Posteriormente, em contraste, o autor apresenta as construções pós demolições ou em decorrência das proposições do Plano, como o Palácio da Justiça, edifício Atibaia, edifício Anhumas e outros de estilo moderno que caracterizam a renovação estética da cidade. Além deles, Carpintero também marca o projeto de paisagismo e reforma do Largo do Rosário, o qual foi expandido devido a demolição da Igreja da Nossa Senhora do Rosário e que se tornou um ponto de encontro e passagem das pessoas, transformando a vivência da população no centro da cidade.
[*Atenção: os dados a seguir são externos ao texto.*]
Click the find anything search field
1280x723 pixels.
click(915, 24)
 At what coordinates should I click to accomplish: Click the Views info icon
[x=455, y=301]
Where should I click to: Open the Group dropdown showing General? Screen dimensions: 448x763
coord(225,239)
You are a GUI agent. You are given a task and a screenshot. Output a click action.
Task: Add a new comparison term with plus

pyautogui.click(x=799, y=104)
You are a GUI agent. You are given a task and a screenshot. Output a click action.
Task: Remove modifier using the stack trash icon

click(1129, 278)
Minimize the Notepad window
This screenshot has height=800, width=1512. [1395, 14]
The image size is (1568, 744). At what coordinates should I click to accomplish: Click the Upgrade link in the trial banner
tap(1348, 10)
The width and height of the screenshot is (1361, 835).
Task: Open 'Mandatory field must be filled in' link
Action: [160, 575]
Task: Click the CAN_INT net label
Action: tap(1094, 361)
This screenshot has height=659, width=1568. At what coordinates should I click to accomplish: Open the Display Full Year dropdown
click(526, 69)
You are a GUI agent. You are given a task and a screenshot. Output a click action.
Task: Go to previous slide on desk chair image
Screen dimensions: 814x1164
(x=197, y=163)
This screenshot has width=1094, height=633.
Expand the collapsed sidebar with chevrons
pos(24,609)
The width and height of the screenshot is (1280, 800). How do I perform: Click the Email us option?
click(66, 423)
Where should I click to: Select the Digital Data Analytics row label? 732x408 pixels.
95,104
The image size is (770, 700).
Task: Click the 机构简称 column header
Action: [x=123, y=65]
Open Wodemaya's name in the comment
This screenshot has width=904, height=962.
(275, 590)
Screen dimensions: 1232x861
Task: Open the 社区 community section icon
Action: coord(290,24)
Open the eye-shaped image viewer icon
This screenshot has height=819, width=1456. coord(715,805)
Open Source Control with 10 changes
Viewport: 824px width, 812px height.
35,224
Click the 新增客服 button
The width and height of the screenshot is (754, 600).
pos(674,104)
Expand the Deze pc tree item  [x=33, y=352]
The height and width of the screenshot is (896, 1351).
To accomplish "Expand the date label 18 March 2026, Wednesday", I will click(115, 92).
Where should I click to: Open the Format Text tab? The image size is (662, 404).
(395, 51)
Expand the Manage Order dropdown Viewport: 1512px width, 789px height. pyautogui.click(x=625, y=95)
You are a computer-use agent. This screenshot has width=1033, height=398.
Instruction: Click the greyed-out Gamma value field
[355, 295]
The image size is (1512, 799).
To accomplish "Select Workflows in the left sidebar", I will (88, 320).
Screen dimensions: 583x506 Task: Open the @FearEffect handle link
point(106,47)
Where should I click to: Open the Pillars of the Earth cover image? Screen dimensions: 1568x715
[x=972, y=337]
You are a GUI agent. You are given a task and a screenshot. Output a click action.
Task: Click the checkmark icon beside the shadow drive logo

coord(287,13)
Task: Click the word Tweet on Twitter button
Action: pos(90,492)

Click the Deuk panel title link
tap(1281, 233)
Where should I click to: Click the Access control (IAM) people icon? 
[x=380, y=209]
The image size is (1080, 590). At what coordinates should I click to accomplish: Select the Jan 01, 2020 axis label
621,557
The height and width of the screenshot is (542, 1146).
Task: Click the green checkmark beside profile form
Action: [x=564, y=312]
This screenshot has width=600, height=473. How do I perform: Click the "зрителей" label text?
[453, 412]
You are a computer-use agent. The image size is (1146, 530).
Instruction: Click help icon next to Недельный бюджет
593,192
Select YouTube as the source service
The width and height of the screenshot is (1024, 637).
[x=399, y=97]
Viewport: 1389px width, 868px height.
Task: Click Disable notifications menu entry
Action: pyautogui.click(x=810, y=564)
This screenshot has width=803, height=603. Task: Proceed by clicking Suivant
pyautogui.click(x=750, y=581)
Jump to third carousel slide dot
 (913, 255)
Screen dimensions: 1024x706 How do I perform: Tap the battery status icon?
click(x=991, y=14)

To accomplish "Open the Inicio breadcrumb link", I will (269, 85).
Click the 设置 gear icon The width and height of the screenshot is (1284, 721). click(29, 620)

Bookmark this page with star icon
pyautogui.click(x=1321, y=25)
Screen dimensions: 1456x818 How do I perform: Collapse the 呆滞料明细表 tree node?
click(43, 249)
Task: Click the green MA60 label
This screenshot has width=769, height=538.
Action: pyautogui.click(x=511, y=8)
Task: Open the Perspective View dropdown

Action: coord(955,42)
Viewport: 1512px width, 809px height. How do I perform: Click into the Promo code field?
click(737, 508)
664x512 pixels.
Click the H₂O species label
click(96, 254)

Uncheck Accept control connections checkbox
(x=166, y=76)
Para além da questão estética dos edifícios que compõe a renovação e caracterização do centro moderno de Campinas, a paisagem da cidade também foi alterada devido ao tamanho cada vez maior dos novos prédios, como vemos que

“O centro mudara seu aspecto. No início da década dos cinquenta os edifícios com mais de cinco pavimentos eram poucos. A morfologia do centro se marcava pelas casas térreas ou assobradadas e as torres das igrejas eram ainda visíveis. Dez anos depois, já não se viam as torres e o centro era um aglomerado de edifícios. O centro se verticalizara. Esta, é, talvez, a transformação mais visível que ocorrera”. (CARPINTERO, 1996)

Carpintero finaliza o livro levando em consideração questões em relação aos investimentos do Plano e os incentivos econômicos relacionados a ele, como a construção civil e a inserção do mercado automobilístico, a troca dos trens como meio de transporte para ônibus e carros e, por isso, o investimento na transformação urbanística.

“A adoção do planejamento representa uma primeira forma de adesão a modernidade. A renovação do centro, por sua vez, com a adoção de uma estética industrial, expressa principalmente na linguagem urbana e arquitetônica moderna, demonstra de outra forma essa mesma adesão”. (CARPINTEIRO, 1996)

A contribuição de Momentos de Ruptura para o pensamento urbanístico moderno é essencial para a pesquisa acerca do contexto das transformações das cidades do interior paulista. No mesmo sentido, outra obra destacável no processo de refletir sobre o binômio modernidade x urbanismo é o livro de Ricardo Badaró, Campinas, o despontar da modernidade.

 

Este texto foi produzido por Marina Cruz de Albuquerque como fruto das atividades de Estágio Supervisionado do Departamento de História do Instituto de Filosofia e Ciências Humanas – Unicamp, ministrada pelo Prof. Dr. Aldair Carlos Rodrigues, e realizadas sob supervisão dos técnicos do Centro de Memória-Unicamp.